A new year always seems a good time to make predictions, but you don’t need a crystal ball to see that migration and a crisis in affordable housing are going to be two issues dominating the agenda for policymakers and higher education experts in 2023.

Alarm bells were ringing as 2022 drew to a close about student housing shortages reaching levels not seen for a generation, with The Guardian reporting on 27 December an estimated shortfall of a student beds in the UK of 207,000.

A few days earlier, higher education think-tanker Jim Dickinson used a pre-Christmas blog on the WonkHE website to warn that nearly a quarter of the 600,000 students rent from the UK private housing sector where almost a quarter of properties don’t meet the government’s definition of a “decent home”.

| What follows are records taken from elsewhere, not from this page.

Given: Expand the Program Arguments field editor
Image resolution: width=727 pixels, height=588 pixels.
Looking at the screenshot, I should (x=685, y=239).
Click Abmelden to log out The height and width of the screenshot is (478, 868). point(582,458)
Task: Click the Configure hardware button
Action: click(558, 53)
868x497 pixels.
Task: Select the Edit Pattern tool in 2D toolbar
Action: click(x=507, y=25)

I heard the same story in Ireland while attending an International Association of Universities (IAU) conference a few months back at University College Dublin.

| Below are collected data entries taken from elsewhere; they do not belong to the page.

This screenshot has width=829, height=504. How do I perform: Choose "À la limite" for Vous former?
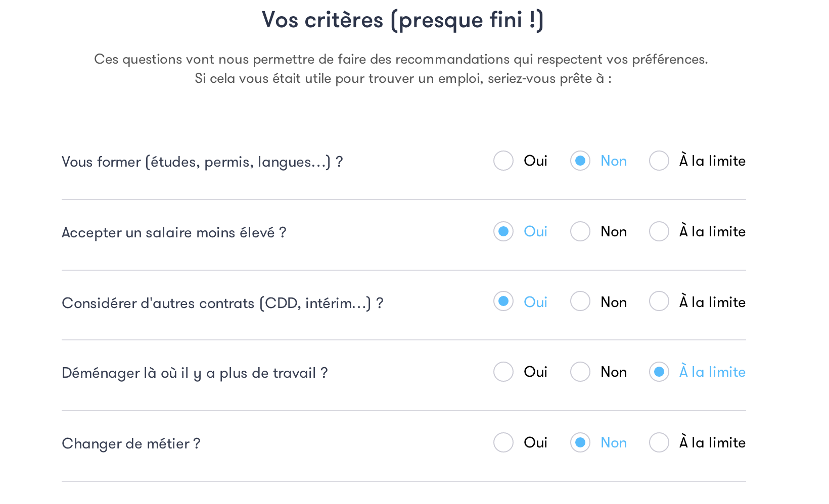[659, 161]
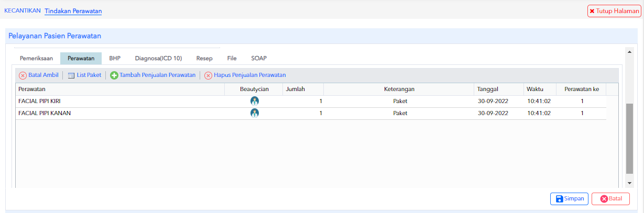Click the scrollbar down arrow
The height and width of the screenshot is (213, 644).
(630, 183)
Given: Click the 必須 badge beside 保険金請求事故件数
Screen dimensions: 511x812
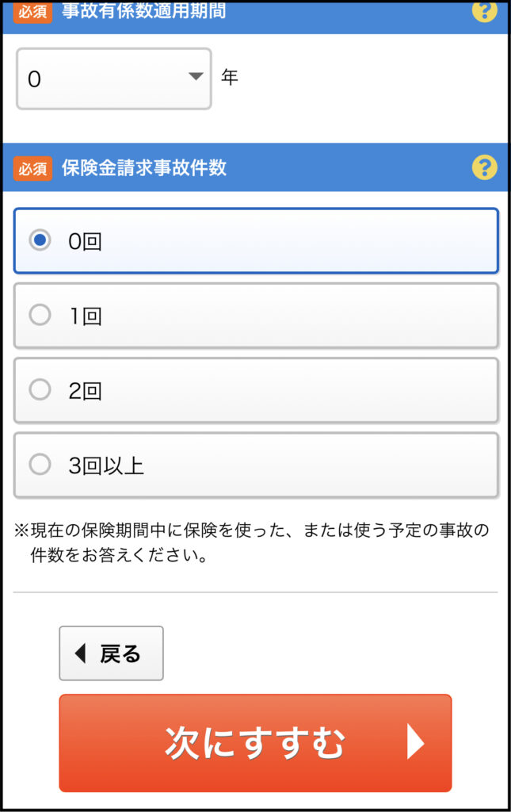Looking at the screenshot, I should (32, 168).
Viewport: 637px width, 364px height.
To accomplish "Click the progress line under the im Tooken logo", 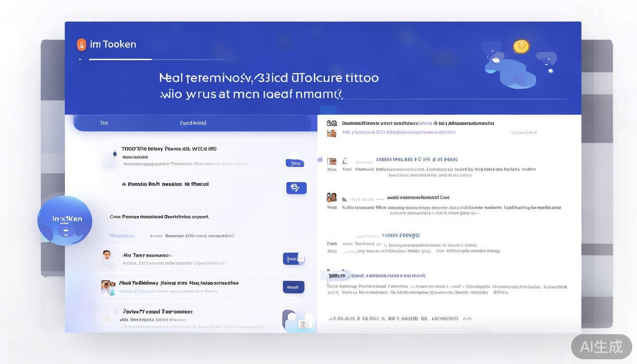I will click(x=120, y=59).
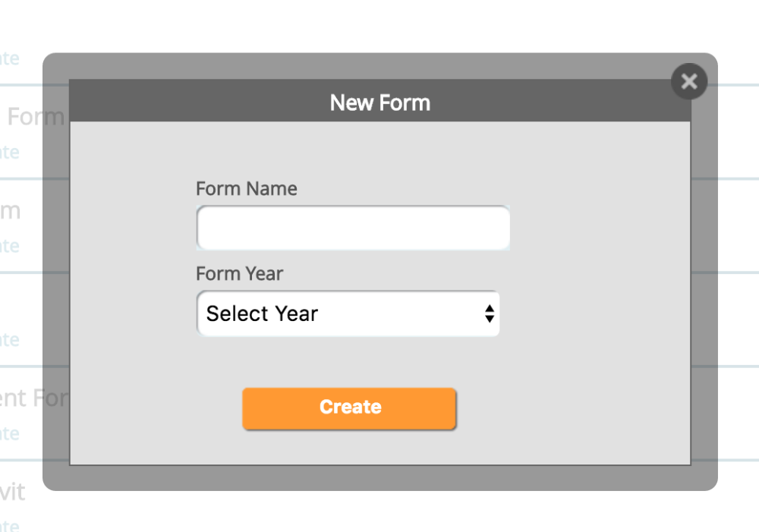
Task: Click the New Form title bar
Action: click(380, 101)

The lack adequate housing, combined with rapidly rising rents as demand outstrips supply, is hitting all sections of society particularly those struggling with the cost of living crisis.

Housing crisis in Ireland, too

A young man I met on a bus who told me where to get a decent Irish stew and a pint of Guinness without paying exorbitant Temple Bar prices (O’Neills in Suffolk Street, near Trinity College Dublin, by the way) said he couldn’t wait to leave Dublin as he couldn’t afford to live there anymore. 

At least the Irish government appears to recognise the problem, with the Pie News reporting on 14 December that government funds would be used to deliver 667 new beds as a short-term measure, via building projects in areas where planning permission has already been granted but development has been stalled by increasing construction costs. 

The new student homes will relieve some of the pressure at the University of Limerick, Maynooth University and University of Galway with further work on projects ongoing with Dublin City University and University College Dublin.

Cold wind in Amsterdam

Across the North Sea, DutchNews.nl reported over the summer that the University of Amsterdam had emailed international students telling them not to come to the capital if they have not found a place to live by August 15.

The news site reported almost 5,000 international students had signed up for a room, via the university’s accommodation service and this was double the spaces available for first years from abroad. 

The university’s accommodation service “strongly advised” students without accommodation not to travel to Amsterdam, adding: “Because we cannot assist you, we will cancel your housing application.”

The same Dutch news site reported on 2 December that members of parliament in the Netherlands voted in favour of a motion calling on the government to stop universities and other higher education institutions “from actively recruiting students abroad”.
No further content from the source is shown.